Es sollte vor allem für das jeweilige Projekt sinnvoll sein. Ein Artikel über “Die großen Errungenschaften der deutschen Sprache” sollte das neue Sonderzeichen nicht vernachlässigen. Wenn jedoch ein Straßenschild über die “Vorrübergehende Schließung der Straße” informiert, verstehen wir auch mit Doppel-S den Sinn.

Das bedeutet, dass der Kontext ausschlaggebend sein sollte, ob das große scharfe S verwendet wird oder nicht.
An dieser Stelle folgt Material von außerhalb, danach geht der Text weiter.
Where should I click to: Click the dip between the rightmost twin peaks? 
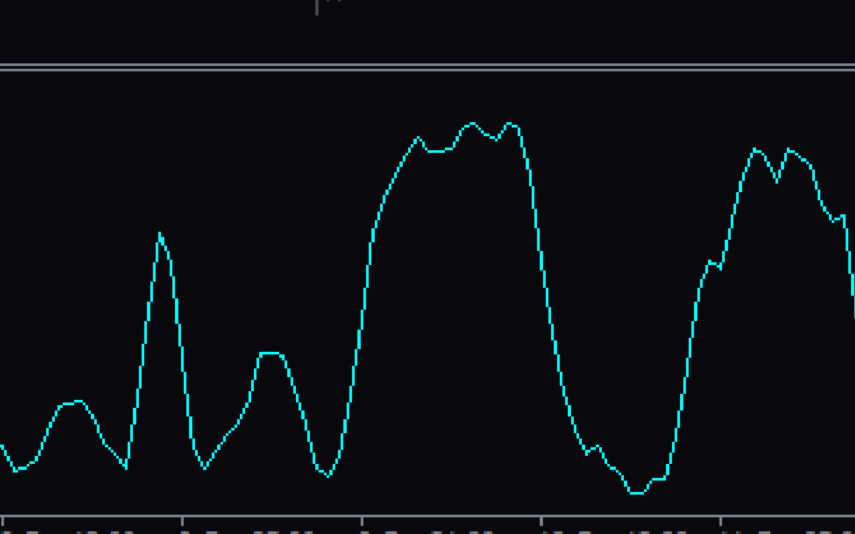click(x=777, y=181)
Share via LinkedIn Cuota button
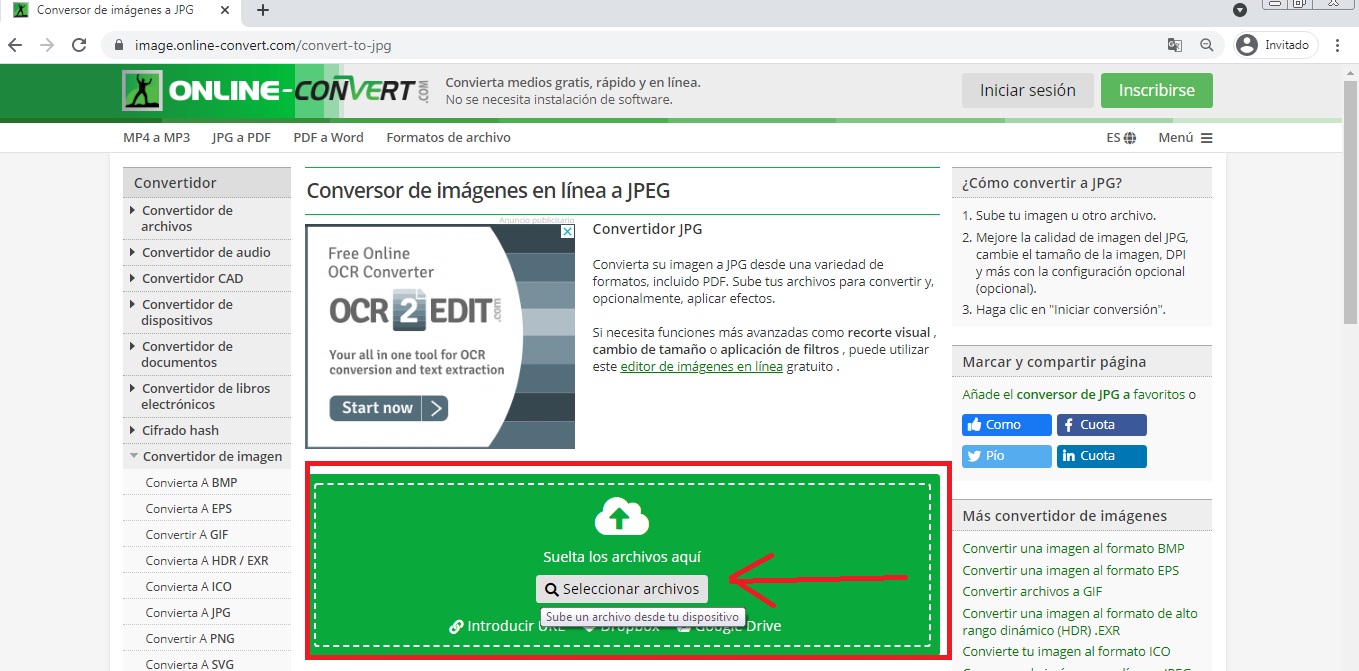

Fazit: Eine bewusste Entscheidung treffen

Fakt ist, dass das große scharfe S nicht so häufig verwendet wird, wie die Schöpfer:innen es sich wahrscheinlich erhofft haben. Es wirkt ungewohnt und daher für viele Menschen falsch. Gerade auf Websites, insbesondere in Titeln oder Überschriften, die oft in Versalien dargestellt werden, wird das kleine scharfe S automatisch in ein Doppel-S umgewandelt. Groß wird zu GROSS, Straße zu STRASSE, Maße zu MASSE.

Dennoch glaube ich, dass es wichtig ist, sich mit der Existenz des großen scharfen S zu befassen. Als Nutzer:innen der Sprache sind wir zugleich aktive Mitgestalter:innen ihrer Entwicklung. Die Sprache ist nicht festgelegt, sondern lebendig. Sie wird von uns geformt und verändert. Daher ist es wichtig, sich bewusst zwischen SS und ẞ zu entscheiden und sich mit der Thematik auseinanderzusetzen.